A woman’s hair often feels like her literal crowning glory — especially in an image-obsessed profession like acting. So when theater performer Lauren Marcus suddenly started losing her hair last fall at age 32, she was terrified for her health and her career. She says her diagnosis of alopecia areata, an autoimmune disease that manifests in severe hair loss for approximately 6.8 million people in the U.S., has affected every aspect of her life at a time when she’s gearing up for her highest-profile role to date, in Be More Chill. A Dear Evan Hansen-style YA musical with an online fandom so massive that the New York Times published an article about it, the show opens this month in New York City for a nine-week run that’s nearly sold out. In an exclusive interview with Yahoo Lifestyle, Marcus talks about the challenges — and triumphs — of revealing her new reality.
The first time I noticed something was wrong was last year when I was doing a show out of town. I was getting my hair ready, and I noticed a bald spot on the left side of my head, which I’d never seen before. I could laugh now at the amount I cried over that tiny bald spot! It was really scary because I didn’t know what it was or why it was happening. I did some research and found out that type of bald spot is actually really common. So I tried to forget about it. Then toward the end of September my hair started coming out in clumps. Every time I showered, it would just fall out.
I probably saw about five dermatologists. The first one diagnosed my alopecia, but it was one of the worst experiences with a doctor that I’ve ever had. He told me there was nothing I could do and it would just be easier if I went bald. I sought out other opinions. I saw my main doctor and had a lot of tests done. I saw a gynecologist, just in case. I started seeing some holistic doctors and having acupuncture done. I went on an autoimmune diet. But I kept losing hair.
I got a pixie cut, and wore hats and scarves, but finally, when I was doing a show in St. Louis in January, I decided to shave my head. Luckily, one of my very best friends from college was living downstairs from me, so he helped. Then I put out a post on Instagram, and that was the craziest day. Only my close friends and family knew about my hair loss before that, so I was shaking putting the post out there. The reaction was insane, especially from the Be More Chill fans. People were so sweet. Some even started sending me bald fan art.
When I came back to New York this spring, I was raring to go. My first night back, I went bald to a joint birthday party for two of my closest friends: Will Roland, who’s in Be More Chill, and Jennifer Ashley Tepper, who’s one of the producers. No one had seen me like that in real life yet.

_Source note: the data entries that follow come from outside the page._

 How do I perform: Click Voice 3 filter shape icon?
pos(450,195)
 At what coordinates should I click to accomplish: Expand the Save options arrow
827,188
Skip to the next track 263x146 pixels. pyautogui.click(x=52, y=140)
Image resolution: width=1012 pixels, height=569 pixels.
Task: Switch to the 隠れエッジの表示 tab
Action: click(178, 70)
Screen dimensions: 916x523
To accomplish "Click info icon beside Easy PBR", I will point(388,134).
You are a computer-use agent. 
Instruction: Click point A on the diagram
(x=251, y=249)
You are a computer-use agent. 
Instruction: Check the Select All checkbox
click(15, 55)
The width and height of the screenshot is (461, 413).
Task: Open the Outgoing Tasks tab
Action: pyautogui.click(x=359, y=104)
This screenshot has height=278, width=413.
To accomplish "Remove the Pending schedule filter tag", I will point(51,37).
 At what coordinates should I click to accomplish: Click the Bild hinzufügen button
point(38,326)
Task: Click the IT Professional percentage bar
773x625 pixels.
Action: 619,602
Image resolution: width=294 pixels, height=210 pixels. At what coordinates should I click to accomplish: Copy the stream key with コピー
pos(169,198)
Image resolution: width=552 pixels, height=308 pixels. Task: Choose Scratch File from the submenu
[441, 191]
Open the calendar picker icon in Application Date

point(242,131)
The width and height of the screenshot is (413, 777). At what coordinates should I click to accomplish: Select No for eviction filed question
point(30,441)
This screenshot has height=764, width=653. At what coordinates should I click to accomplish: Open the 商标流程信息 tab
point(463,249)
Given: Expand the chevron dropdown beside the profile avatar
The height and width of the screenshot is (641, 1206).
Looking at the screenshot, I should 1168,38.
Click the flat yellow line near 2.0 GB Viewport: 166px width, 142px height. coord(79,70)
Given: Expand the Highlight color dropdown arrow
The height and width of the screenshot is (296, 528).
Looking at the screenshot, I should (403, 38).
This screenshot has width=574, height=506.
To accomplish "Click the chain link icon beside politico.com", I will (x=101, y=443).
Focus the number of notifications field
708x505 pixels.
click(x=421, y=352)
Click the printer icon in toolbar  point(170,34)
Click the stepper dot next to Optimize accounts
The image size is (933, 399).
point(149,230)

I was nervous, but everyone was really nice.
I wrote the song “Funeral” about my hair loss, and I was like, I’m going to come back! I’m going to make the best of this! It’s totally fine. But as I tried to get back into my daily routine, it got harder and harder. I didn’t realize how much this would impact my life.
Sometimes people tell me that I’m courageous and look beautiful. The worst was when someone told me I was a freak who belonged in Coney Island. A lot of times I’ll be out and if I’m not wearing something around my head, I’ll hear little kids ask their parents, “Why does that girl have no hair?” And they’ll tell their kids to shut up and walk away, and I want to try to explain. Often people assume I have cancer. They’ll come up to me and tell me their stories, and when I say I have alopecia, they’ll say something like “Thank your lucky stars you don’t have cancer!” Of course I’m grateful that I don’t have cancer. But I’m still allowed to be upset that all my hair fell out.
I have hope that it will grow back. I still have my eyelashes, and it’s patchy all over the rest of my body. There’s a little patch on the side of my head, and I swear to God, there is one bright, white-like-the-sun hair on the top of my head that grows straight up at the rate of five times anything else, and it just won’t quit. So I have to cut it every couple of weeks.
A lot of people think, what’s the big deal? Just throw on a wig! But I am not there yet. Wearing a wig is easier in front of strangers. It’s hard for me in front of people who know what I used to look like. Be More Chill fans have asked if I’m doing the show with or without a wig. When I did the show three years ago at its world premiere at Two River Theater in New Jersey, I had long blond hair. My character, Brooke, does have hair, so I’ll be wearing a wig onstage. Rehearsing her big song “Do You Wanna Ride?” I didn’t think about what it would feel like to flip back my head and not have hair. It’s brought up a lot of memories that have been hard.
It’s very weird being so in the public eye right now and not looking the way I wish I looked. But I’m trying to find the best in it, and that’s been the fans telling me that it’s helping them in some way. I’ve had high school girls reach out and tell me they’re losing their hair, and how do they tell their boyfriends? I didn’t want to be the spokesperson for this, but it makes me happy because even a few months ago I was frantically Googling, looking for somebody, some other actor, who’d had this and was open about it so I wouldn’t feel so alone. If there’s some 14-year-old going through this, it makes me feel better that there’s somebody they can look at now.